• [What is required]: The answer must consist of every line below containing "screenshot".

• [Provided information]:
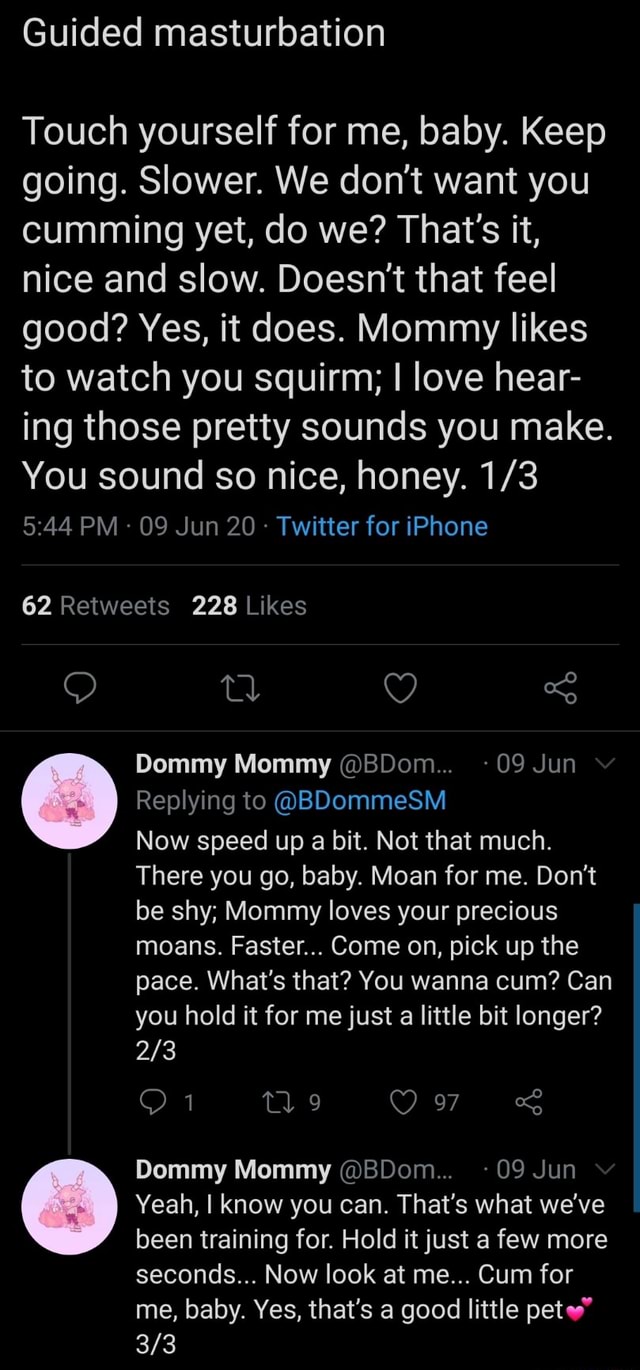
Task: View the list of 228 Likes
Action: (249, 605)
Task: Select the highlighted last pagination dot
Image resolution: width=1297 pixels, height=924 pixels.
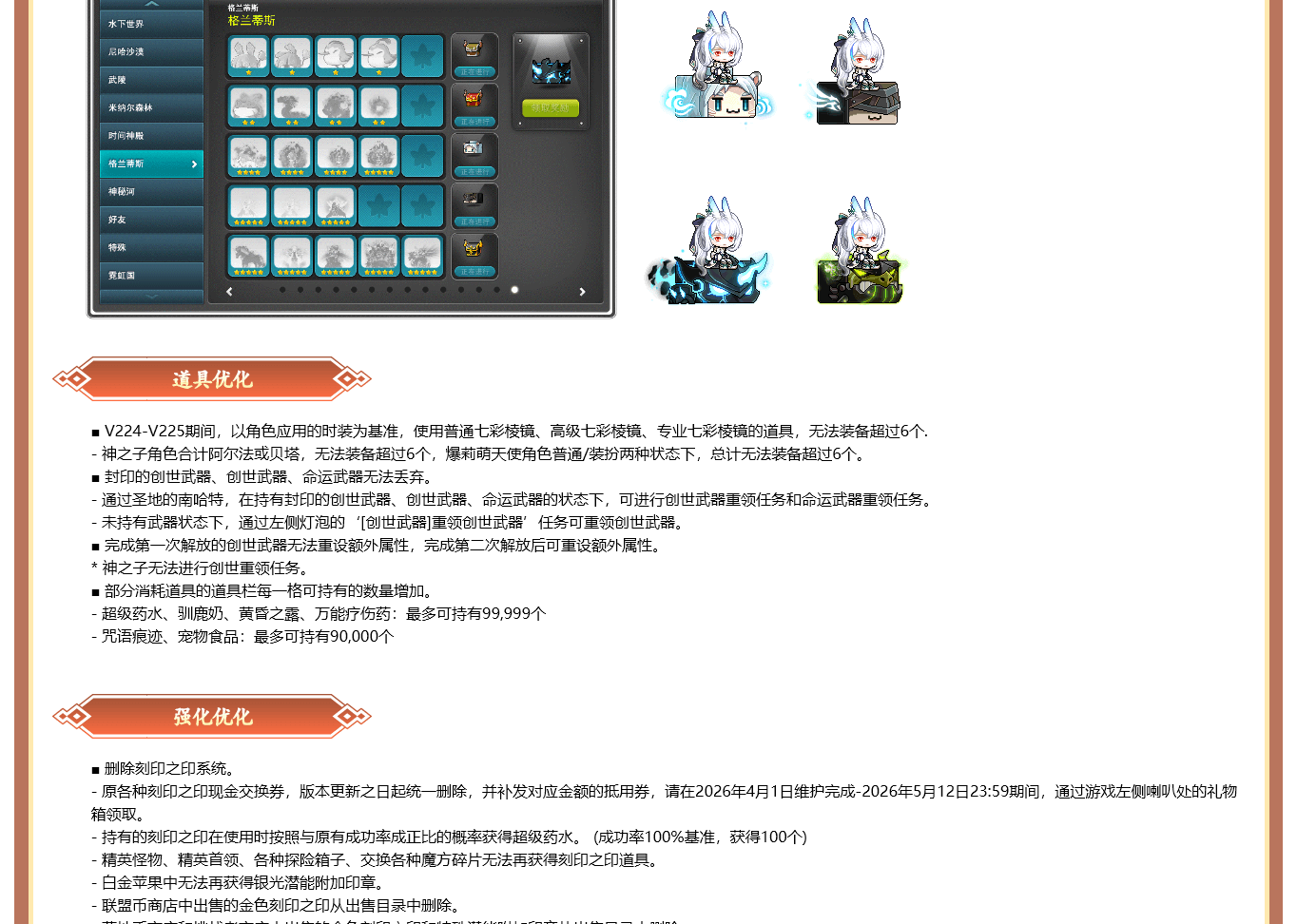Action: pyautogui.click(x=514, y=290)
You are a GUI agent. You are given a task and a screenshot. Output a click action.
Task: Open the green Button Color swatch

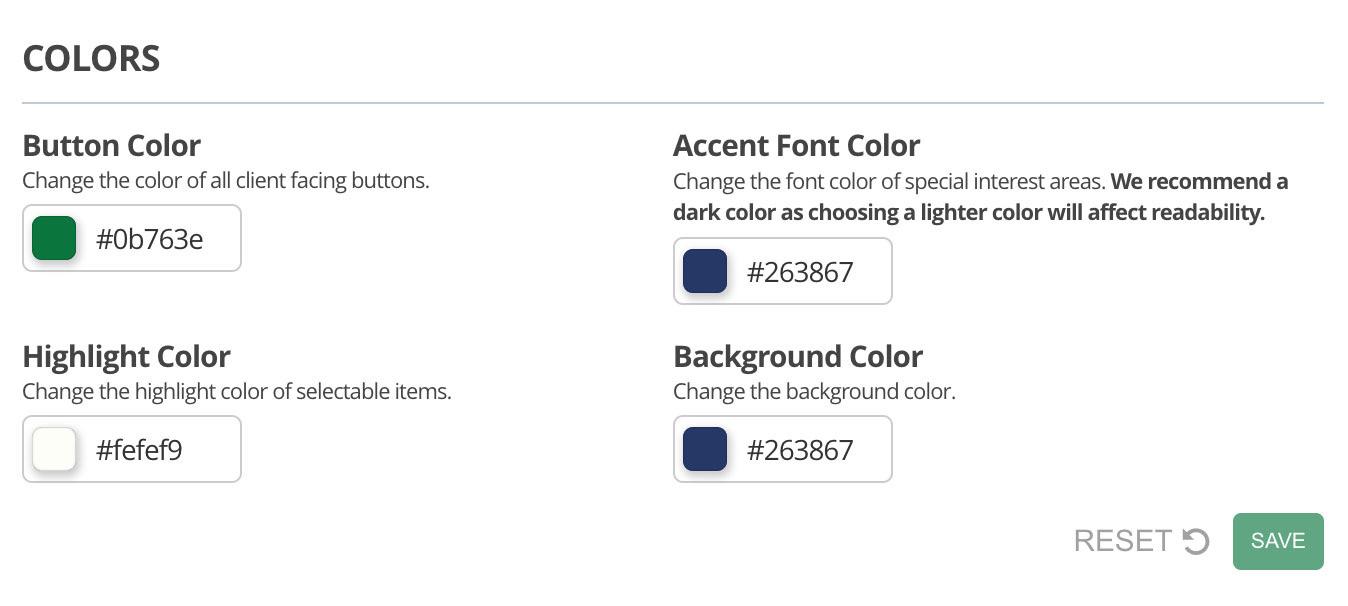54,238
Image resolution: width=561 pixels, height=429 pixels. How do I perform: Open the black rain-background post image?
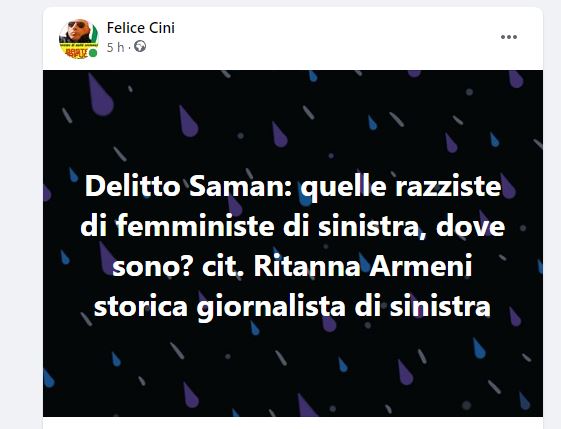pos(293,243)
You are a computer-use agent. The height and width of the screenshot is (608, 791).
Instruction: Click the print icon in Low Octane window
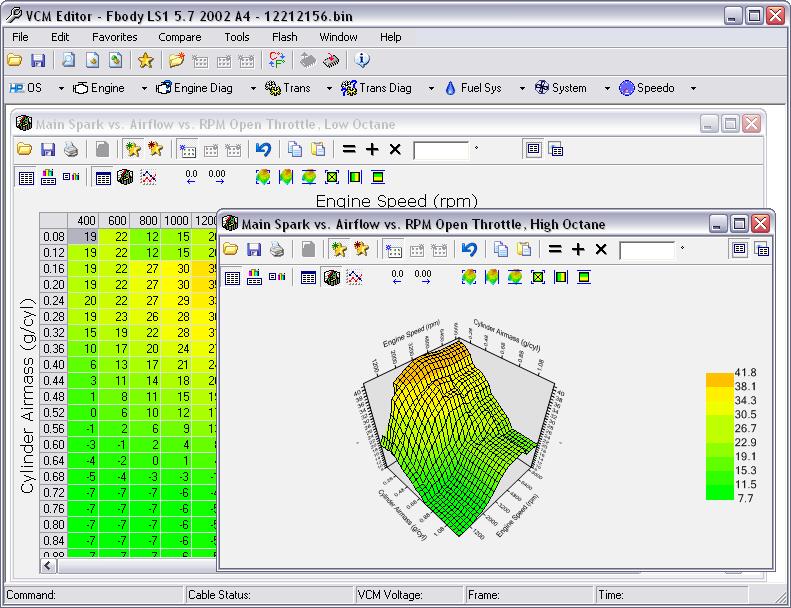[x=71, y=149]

--

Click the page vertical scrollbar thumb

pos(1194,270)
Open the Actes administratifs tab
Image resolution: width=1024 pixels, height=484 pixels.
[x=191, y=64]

• [Response]:
You are a GUI agent. You are given a task and a screenshot. Output a click action.
You are a computer-use agent. The height and width of the screenshot is (608, 791).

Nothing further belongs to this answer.